Alongside rank, the configuration requires setting a scaling factor known as alpha ( $\alpha$ ). During the forward pass, the output from the low-rank matrices is scaled by the ratio of $\alpha / r$ . The complete mathematical operation for calculating the hidden state $h$ from an input $x$ is defined as:

$h = Wx + \frac{\alpha}{r} ABx$

This scaling mechanism ensures that the magnitude of the weight updates remains consistent even if you decide to change the rank later in your experiments. A widely accepted heuristic is to set $\alpha$ to twice the value of $r$ , or simply equal to $r$ . If your configuration uses a rank of 16, setting $\alpha$ to 32 serves as a reliable starting baseline. If you adjust $r$ to 32, you would correspondingly adjust $\alpha$ to 64, preventing the need to completely retune your learning rate.

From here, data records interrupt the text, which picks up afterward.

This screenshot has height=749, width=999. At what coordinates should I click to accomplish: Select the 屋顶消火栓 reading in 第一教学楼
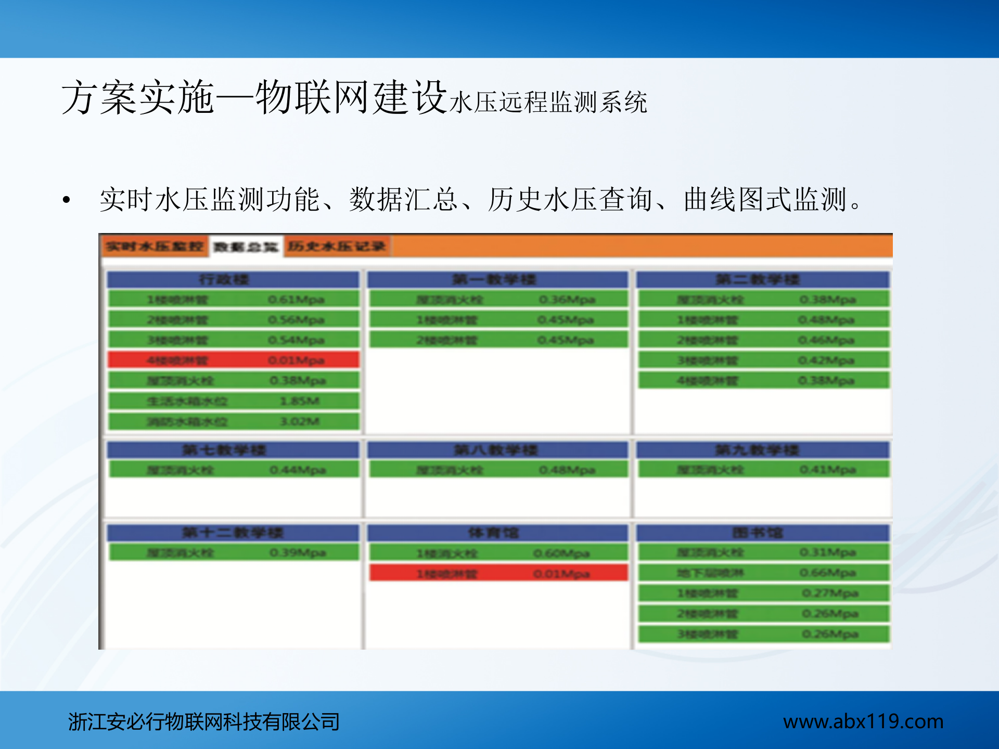coord(497,299)
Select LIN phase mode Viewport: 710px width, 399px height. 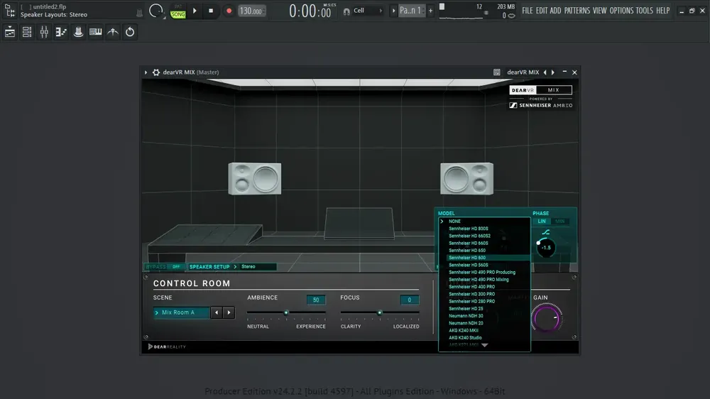pos(542,221)
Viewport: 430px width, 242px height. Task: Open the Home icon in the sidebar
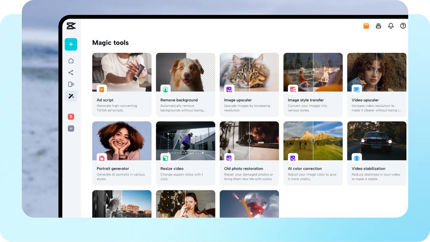70,60
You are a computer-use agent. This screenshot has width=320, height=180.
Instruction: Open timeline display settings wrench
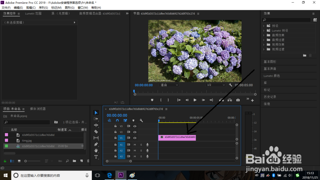click(x=141, y=120)
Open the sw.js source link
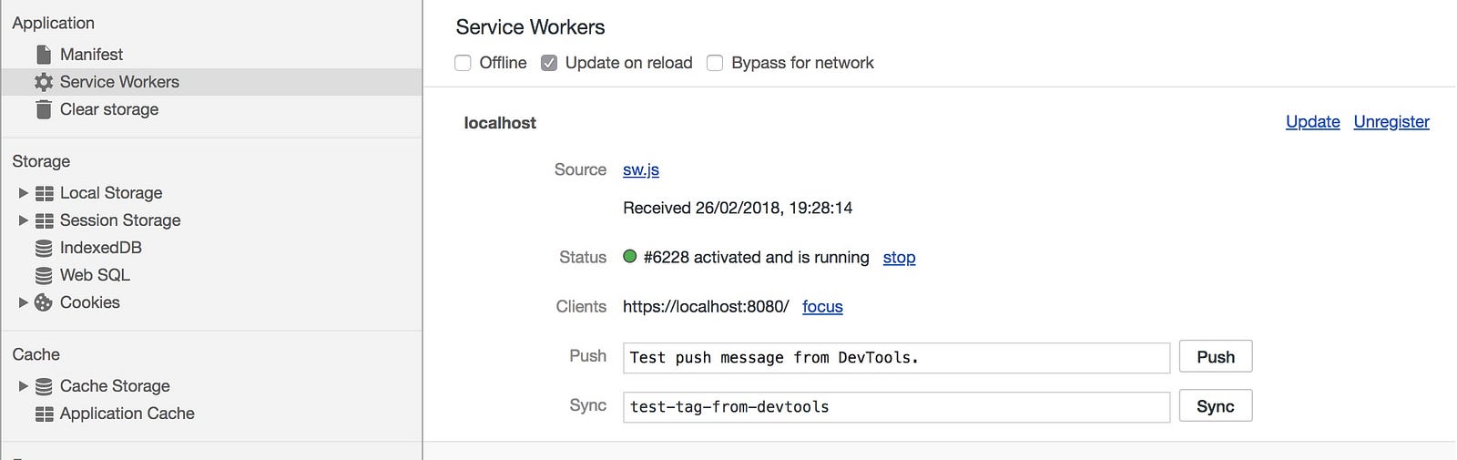Viewport: 1457px width, 460px height. click(641, 170)
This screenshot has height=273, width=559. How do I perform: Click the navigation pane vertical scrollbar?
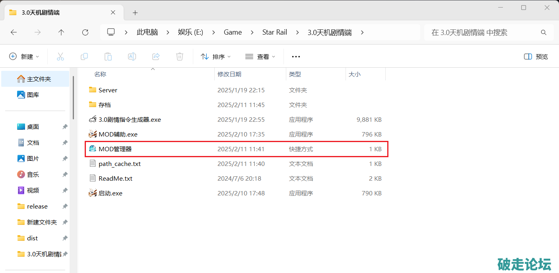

Finally, to mitigate overfitting on your specific dataset, you should configure a dropout rate for the adapter layers. LoRA dropout randomly zeroes out a small percentage of the adapter weights during each forward pass in the training loop. A dropout value between 0.05 and 0.1 is standard. This forces the neural network to distribute its learning across all available parameters, improving the model's ability to generalize to unseen prompts during inference.

References

LoRA: Low-Rank Adaptation of Large Language Models, Edward J. Hu, Yelong Shen, Phillip Wallis, Zeyuan Allen-Zhu, Yuanzhi Li, Shean Wang, Lu Wang, Weizhu Chen, 2021 arXiv preprint DOI: 10.48550/arXiv.2106.09685 - The original research paper that introduced the LoRA method, defining the rank parameter and scaling factor.
PEFT: State-of-the-art Parameter-Efficient Fine-Tuning methods, Sourab Mangrulkar, Sylvain Gugger, Lysandre Debut, Younes Belkada, Sayak Paul, Benjamin Bossan, 2022 Hugging Face Documentation - Official documentation for the industry-standard library used to implement LoRA and configure target modules.
QLoRA: Efficient Finetuning of Quantized LLMs, Tim Dettmers, Artidoro Pagnoni, Ari Holtzman, Luke Zettlemoyer, 2023 Advances in Neural Information Processing Systems, Vol. 36 DOI: 10.48550/arXiv.2305.14314 - Provides experimental evidence on the effectiveness of targeting all linear layers in the transformer architecture.